DID I? I was reeling from the possibility and doubled over with imposter syndrome and fear. Fear that I wasn’t good enough. Fear that they wouldn’t like me. Fear that I’d be leaving my boss in the lurch.

So I did what I always did at that time. And what I still do to this day. I procrastinated. I talked. I thought. I woke up in the middle of the night in a panic thinking I had forgotten something. Thinking I had done something wrong.

But as I sat there one day tinkering on the startup’s site, scheduling posts, checking in on our customers all while getting my daughter ready for school that morning I realized that it was time to set aside those fears. To look that imposter syndrome right in the eye and say “not today” and I started putting together my resume and working on the cover email.

No one was more surprised than I when I found myself two months later starting my first day at Automattic.

It’s been about 5 and a half years since that email landed in my inbox.
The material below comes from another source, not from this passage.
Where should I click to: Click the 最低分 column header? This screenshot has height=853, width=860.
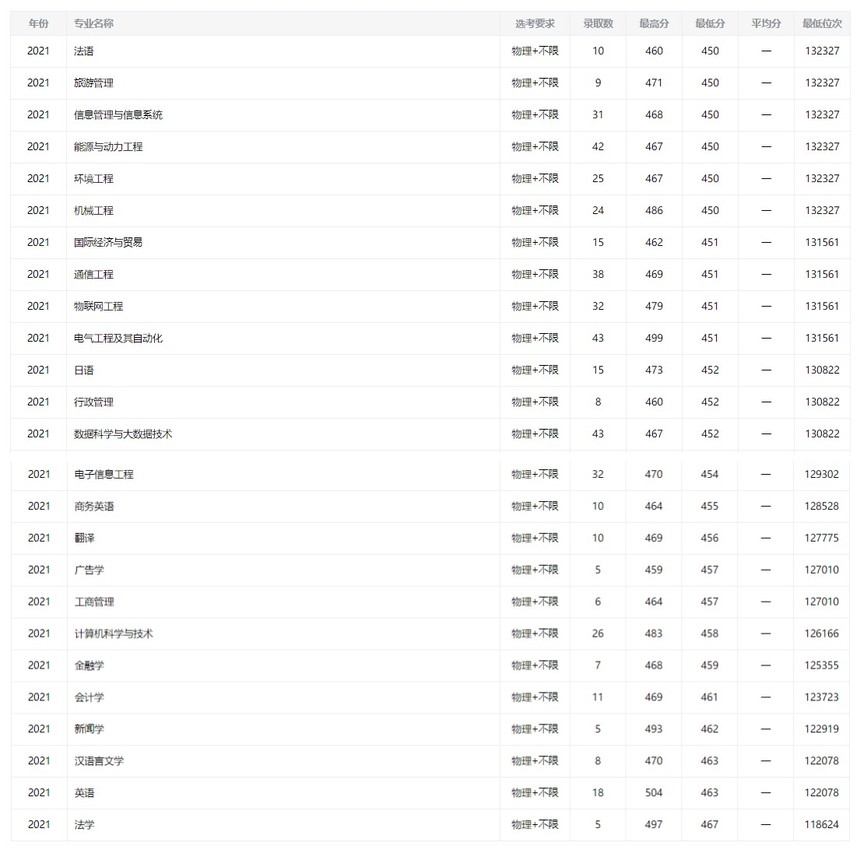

It’s been more than a decade since WordPress landed in my heart and I’m proud to make my living in the wide wonderful world of WordPress. As I write this story for all of you to read—not a cautionary tale I hope, but an inspirational one—I’m just a few days away from the end of my three-month sabbatical (a benefit that all Automatticians are eligible for after 5 years.)

It’s been a time of rest, readjustment, relaxation. Of edification. But it’s also been a renewal. A time to look back at how I got where I am and remember how lucky I am to be here today. And I owe it all to a little bit of gumption and to the amazing community of WordPressers who opened their world to me. And also to everyone else who is willing to be a part of this great big community founded on open source. On WordPress.